Dingo the Dissident

THE BLOG OF DISQUIET : Qweir Notions, an uncommonplace-book from the Armpit of Diogenes, binge-thinker jottings since 2008 .

Sunday 18 December 2016

I must almost-guiltily confess



that I am one of those people who, infuriatingly, have "a charmed life".
I managed, without intention and despite
my Ulster Protestant middle-class background and dreadful private school,
"by chance", successfully to avoid employment, marriage,
success, achievement, wealth (and their appalling train of tribulations)
to by-pass merit and meritocracy and, despite Bureaucracy,
become a Cosmopolitan Déclassé
living a hermetic life of invisible and ironic fun,
on very little money from the British Militarist State
in fructiferous. sensual south-western France.
This has been pure luck -
partly accounted for by being born out of wedlock in 1941.

4 comments:

Marcus Billson said...

Luck had nothing to do with it--your life and its "success" are your doing.

Wofl said...

No, it's all down to chance - good parenting by my aunt and grandmother, then by my mother, my middle-class-achiever family, not being sexually or physically abused by a member of my family, being raised in the very socially-peaceful 1940s and 1950s, the absence of television, the existence of the BBC, being of protestant rather than catholic background, the bolshie, stubborn and artistic genetic inheritance which must have come from my unknown father, not getting run over by a tram when I decided to visit the city center on my tricycle, aged 4...making friends easily...etc.

Unknown said...

Youre true to yourself. Do you judge negatively or harshly those who choose to participate in society, who play the game that much better then the masses, who indulge in materialism? Is your simple life made possible by the masses who poplulate the military etc? How do you see yourself in relation to the masses or the worker drones?

Wofl said...

Well, Michael, it's obvious that I get my tiny but sufficient welfare allowance from the taxes of working people - so I benefit from the whole system that I criticise. But if the whole system were dismantled or destroyed, I would be in a fairly good position to survive, mainly because I don't live in a city, a vast range of food (and wine!) is grown locally, plus biomass-fuel (oak). In the absence of electricity I could cook over the fire; water wouldn't be too much of a problem because of a lake just 400 yards away; not being able to use a car wouldn't matter because no-one else would be using one either, thus the local economy would be reborn. This blog would stop.

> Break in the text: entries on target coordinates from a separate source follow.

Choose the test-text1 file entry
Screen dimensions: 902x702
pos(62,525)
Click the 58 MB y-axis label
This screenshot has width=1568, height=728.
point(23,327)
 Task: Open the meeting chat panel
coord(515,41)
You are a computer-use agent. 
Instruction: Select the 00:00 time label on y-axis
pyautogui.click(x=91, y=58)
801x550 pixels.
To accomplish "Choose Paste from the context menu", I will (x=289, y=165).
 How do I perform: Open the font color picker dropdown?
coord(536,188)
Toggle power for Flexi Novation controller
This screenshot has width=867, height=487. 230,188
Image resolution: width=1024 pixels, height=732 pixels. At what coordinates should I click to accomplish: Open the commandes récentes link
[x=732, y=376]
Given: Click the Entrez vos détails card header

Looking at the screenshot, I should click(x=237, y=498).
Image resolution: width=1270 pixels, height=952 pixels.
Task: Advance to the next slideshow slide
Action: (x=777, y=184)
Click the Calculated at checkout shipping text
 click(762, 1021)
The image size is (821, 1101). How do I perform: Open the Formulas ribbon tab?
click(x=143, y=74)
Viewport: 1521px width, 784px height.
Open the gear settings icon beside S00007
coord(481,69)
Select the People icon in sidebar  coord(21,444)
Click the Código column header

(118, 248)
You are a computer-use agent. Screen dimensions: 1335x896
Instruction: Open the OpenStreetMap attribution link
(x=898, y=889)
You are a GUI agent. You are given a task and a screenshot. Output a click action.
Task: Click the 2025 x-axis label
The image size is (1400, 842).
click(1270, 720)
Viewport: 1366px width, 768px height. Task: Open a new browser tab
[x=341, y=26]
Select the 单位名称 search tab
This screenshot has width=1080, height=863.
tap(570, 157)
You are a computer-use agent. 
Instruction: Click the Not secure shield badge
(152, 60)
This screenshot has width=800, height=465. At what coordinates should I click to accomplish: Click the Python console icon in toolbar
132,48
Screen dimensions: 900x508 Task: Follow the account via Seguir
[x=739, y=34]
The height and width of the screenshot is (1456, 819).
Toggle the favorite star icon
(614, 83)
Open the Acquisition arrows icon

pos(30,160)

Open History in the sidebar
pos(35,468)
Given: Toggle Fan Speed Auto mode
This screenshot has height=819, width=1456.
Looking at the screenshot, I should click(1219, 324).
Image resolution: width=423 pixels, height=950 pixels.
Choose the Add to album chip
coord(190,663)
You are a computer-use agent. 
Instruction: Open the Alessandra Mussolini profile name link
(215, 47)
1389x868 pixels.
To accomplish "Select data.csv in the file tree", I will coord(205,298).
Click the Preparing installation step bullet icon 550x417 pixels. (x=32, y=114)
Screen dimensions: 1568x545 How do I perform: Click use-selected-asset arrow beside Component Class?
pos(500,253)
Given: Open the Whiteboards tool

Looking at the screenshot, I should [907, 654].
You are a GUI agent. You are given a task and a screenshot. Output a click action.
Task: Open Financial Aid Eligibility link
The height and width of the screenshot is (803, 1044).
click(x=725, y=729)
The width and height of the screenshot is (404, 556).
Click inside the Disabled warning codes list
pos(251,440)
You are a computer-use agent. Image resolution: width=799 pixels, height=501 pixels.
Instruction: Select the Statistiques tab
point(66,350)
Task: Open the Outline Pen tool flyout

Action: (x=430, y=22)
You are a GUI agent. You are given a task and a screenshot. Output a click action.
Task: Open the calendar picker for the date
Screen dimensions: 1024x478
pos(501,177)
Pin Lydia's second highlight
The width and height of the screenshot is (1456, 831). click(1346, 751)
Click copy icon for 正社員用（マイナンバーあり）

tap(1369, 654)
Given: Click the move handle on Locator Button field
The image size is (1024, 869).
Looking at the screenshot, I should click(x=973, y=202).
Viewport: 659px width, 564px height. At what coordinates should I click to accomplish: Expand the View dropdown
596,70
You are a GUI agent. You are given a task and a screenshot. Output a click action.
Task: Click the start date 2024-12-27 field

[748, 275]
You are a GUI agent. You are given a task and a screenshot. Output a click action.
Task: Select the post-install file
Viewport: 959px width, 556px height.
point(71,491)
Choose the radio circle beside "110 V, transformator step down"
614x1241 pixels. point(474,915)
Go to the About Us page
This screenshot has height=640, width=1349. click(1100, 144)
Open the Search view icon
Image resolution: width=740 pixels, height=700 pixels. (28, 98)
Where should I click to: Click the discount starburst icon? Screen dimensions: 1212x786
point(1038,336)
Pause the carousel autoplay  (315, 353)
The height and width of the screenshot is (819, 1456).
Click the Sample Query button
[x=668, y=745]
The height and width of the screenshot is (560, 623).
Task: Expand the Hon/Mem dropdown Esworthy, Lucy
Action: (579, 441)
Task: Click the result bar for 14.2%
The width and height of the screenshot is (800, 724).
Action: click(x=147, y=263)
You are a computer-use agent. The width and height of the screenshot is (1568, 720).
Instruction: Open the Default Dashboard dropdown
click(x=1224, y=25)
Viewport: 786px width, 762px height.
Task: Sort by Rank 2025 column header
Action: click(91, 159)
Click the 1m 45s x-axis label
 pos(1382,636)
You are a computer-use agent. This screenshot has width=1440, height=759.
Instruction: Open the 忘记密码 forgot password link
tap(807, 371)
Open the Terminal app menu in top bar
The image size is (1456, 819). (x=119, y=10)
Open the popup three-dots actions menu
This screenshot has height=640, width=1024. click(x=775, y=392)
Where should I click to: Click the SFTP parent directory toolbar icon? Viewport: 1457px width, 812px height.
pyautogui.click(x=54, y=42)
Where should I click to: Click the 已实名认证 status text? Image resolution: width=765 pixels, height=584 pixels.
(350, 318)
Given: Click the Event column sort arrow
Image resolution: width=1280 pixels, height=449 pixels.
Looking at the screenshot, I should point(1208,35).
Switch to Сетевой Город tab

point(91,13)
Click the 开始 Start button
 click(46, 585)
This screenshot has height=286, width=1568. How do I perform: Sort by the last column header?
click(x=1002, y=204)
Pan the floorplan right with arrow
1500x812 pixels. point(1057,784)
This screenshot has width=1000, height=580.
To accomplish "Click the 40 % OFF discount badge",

I simply don't understand how people can take unpleasant drone jobs. Doing something you like for money is great, but most of the people in the world slave away at unpleasant, dangerous, unhealthy tasks for no reward at all, except bare survival. I despise people who support the evil turbo-capitalist system, whether passively or actively. They have already been destroyed by the system - probably by the age of five!